Though much of GovTrack could run itself — Joshua’s programs could “scrape” on their own — that didn’t mean Joshua sat idle. While the site had become a popular information resource, he was now keen on tackling the issue of comprehension.
“Although a lot of the stuff on GovTrack can continue without a full-time staffer, the usefulness of it to users is limited if you don’t have someone actually trying to decipher and explain what’s going on,” he said. “These bills are written in legalese, and you need someone to translate. You need a human to look through these things and ask, ‘Do these things need an explanation?'”
A Site for the People, Funded by the People
Perhaps one of the most remarkable parts of the GovTrack story (though perhaps we’re biased here) could be the fact that Joshua has never taken outside funding to keep the site going. In a political landscape sometimes appearing to be run more by money than democracy, the lack of outside financial influence on the site’s content is most refreshing.
Joshua said that the advertising revenue from the site has usually been enough to cover basic operating costs — such as the servers that host the site — but not significantly more.
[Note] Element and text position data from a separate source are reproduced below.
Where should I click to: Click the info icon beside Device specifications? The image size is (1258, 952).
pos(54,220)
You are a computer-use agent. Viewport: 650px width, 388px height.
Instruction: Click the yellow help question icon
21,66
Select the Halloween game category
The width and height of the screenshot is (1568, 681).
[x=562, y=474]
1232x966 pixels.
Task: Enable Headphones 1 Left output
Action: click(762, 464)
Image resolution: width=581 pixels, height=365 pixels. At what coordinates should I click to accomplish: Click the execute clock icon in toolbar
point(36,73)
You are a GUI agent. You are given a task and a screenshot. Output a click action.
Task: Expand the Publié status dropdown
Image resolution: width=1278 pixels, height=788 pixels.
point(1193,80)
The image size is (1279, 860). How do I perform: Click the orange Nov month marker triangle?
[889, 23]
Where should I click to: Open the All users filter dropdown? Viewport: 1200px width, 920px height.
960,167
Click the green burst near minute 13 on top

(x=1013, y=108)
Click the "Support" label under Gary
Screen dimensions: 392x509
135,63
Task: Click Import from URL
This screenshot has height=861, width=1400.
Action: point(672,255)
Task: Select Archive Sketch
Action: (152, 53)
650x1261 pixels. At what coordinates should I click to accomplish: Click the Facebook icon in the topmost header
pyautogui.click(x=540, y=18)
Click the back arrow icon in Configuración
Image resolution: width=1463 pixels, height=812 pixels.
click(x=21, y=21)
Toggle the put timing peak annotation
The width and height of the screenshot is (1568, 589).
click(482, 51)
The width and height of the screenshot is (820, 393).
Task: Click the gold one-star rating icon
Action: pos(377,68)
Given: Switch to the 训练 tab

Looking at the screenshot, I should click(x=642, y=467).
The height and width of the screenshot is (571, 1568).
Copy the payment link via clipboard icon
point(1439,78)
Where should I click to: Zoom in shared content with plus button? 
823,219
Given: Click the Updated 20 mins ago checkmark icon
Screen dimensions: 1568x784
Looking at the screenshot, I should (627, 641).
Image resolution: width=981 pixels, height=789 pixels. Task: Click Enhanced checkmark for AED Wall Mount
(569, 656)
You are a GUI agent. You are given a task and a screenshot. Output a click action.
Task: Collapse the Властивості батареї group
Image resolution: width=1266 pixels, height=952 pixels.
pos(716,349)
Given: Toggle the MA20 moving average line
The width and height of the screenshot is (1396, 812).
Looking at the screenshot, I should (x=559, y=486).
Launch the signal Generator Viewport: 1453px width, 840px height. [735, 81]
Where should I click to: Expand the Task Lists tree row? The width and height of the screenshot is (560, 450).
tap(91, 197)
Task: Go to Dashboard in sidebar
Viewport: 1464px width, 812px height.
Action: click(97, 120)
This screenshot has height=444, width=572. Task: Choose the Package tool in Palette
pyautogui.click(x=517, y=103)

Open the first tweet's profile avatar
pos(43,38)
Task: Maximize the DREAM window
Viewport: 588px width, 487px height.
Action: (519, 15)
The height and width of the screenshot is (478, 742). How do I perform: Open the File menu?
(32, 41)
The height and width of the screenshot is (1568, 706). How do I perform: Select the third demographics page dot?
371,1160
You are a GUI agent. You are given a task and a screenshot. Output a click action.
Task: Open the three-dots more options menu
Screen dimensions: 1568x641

Now that Joshua was focused on expanding his writing “staff,” it became clear he needed to find additional funding. As with the site itself, though, Joshua’s soon-to-be staff wouldn’t be paid by outside financial influences.
“A year ago, I got an email from a college student asking to be my intern,” described Joshua. “He was kind of my first writer. Then, the question was, ‘How do pay someone to keep doing that sort of work?'”
The answer turned out to be the Internet’s own sort of democracy — crowdfunding. Joshua started a Kickstarter campaign last year, and dabbled with a Patreon account to find the financing he needed to expand his staff and explore new content.
“I think it was my intern who was the one to convince me to start the Kickstarter,” Joshua admitted. “I might have been too pessimistic to do it, but I had this eager 20-year-old intern telling me to try crowdfunding — so I said OK. It worked better than I expected.”
Better, indeed; despite Joshua’s pessimism, the Kickstarter campaign raised $36,063, going beyond his goal of $35,000, allowing him to hire a researcher and writer for at least six months.
Helping Americans Understand Congress Since 2004
While GovTrack has been successful for a good chunk of its 12-year life, Joshua, and like-minded compatriots, have still been working to address the problem that encouraged him in 2004 to launch GovTrack in the first place: the availability of open data on legislation.
Though little can likely be done about the legalese and cryptic titles inherent in every bill, Joshua and his colleagues wanted Congress to essentially make GovTrack’s original purpose obsolete by making Congressional data readily accessible — and actually usable.
In mid-2016, the group finally got its wish.
“Staff from the House’s Office of the Clerk, counterparts in the Senate, staff from the U.S. Government Publishing Office and the Library of Congress worked together,” Joshua explained in an article on GovTrack, “in a remarkable cross-agency collaboration, to publicly publish comprehensive information on the status of legislation pending before Congress.”
Today, any user can hop onto Congress.gov and easily find the raw information powering sites like GovTrack. Even the method by which GovTrack gets its own information has changed, as the new site brought about THOMAS.gov’s retirement while making it much simpler to access the bulk data in other ways.
All that said, GovTrack is still the best place to access much of the information — as well as the necessary legalese translations — in a usable, engaging format. In fact, for more than 10 million users a year, GovTrack is the best resource for keeping track of Congress.